Should TikTok be banned, or cheated?

TikTok, the short video social network, is already expected to exceed 11 billion euros in revenue by 2022 and is expected to double by 2024. It is even commented that the numbers may be higher, but that the company, which is not listed on the stock exchange, lowers them to give no idea of its size and growth in order to keep a low profile. If before Snapchat was the (copied) “innovation lab” of Meta (formerly Facebook), now TikTok is the new crown jewel. At the same time, Meta reported the first quarter with reduced sales, and Snapchat more than 40% and the layoff of 20% of employees.

Two weeks ago, I was at the Code conference, one of the main ones in the technology sector, in Los Angeles. Among the few guests were Tim Cook (CEO of Apple), Bob Eisner (mythical former CEO of Disney), Evan Spiegel (founder of Snapchat), Sundar Pichai (CEO Alphabet/Google) and several others of the same caliber. Some of the questions were very not very interesting, from those who have a lot of media training to avoid delicate issues, but two themes were predominant: sustainability and the TikTok ban.

Why ban TikTok? The main arguments are: the Chinese government has a stake in ByteDance, the company that owns TikTok, which could lead to excessive reporting of other countries and their populations, creating tools with the potential for manipulation (like the case of Facebook and the US elections). The former US president had already raised this issue, trying to get Oracle or Microsoft to buy part of the company, but had no results.

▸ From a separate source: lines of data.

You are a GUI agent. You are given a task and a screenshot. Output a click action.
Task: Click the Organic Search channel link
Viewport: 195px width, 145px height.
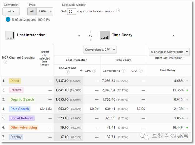pyautogui.click(x=22, y=99)
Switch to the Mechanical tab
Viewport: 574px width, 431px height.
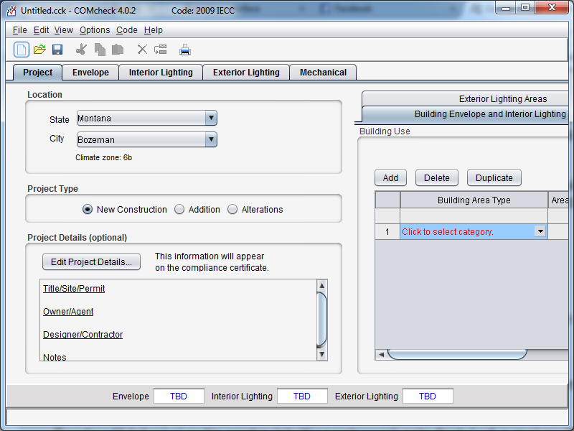tap(323, 72)
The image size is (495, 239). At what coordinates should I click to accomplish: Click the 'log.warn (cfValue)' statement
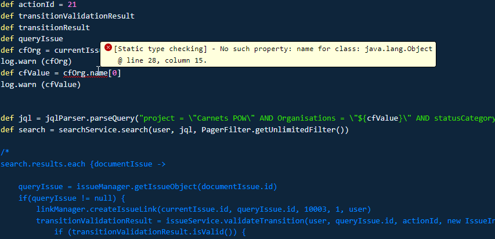(x=41, y=85)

On the other hand, the impact on users, many younger, both in terms of time of use as well as impact on mental health.

What is the secret of TikTok? Data, technology, and investment. It’s basically cocaine, highly addictive. Each 15-second video has information about the user that makes the algorithm to learn and know people better than they know themselves. It can quickly identify that someone likes to watch videos of finger snapping and will start including them more in the feed. The user may think it’s strange, but they actually enjoy it and stay attached to the screen. This technological and data handling advantage was complemented by the ability to invest heavily in long-term growth, even though they were making a loss in the short term.

While some of the arguments may be valid, there is another important reason. TikTok has innovated and is eating a bigger and bigger piece of the advertising cake, and the current companies that dominate the market don’t like this (just as those that were dethroned by them didn’t like it back then either).

This lesson is repeated and fundamental for many organizations that have stopped innovating and investing. E-commerce is an obvious case in point. How many brands have created e-commerce sites and continue with models from five years ago? Zara, for example, is suffering from the entry of Shein, the Chinese real time fashion company, which launches 6,000 fashion products daily on its site and continuously studies users on social networks to understand their behaviors. Zara, which owes its success to innovation at the time through the use of data and technology, now seems to be falling behind in this race.

As in most stories there are no saints or sinners here. There are companies, each with its own interests. As a society we have to neutrally understand what happens and regulate the various players as best we can. But at the same time, companies must remember that without innovation, they die. And that the fact that we are already in a crisis will not stop evolution.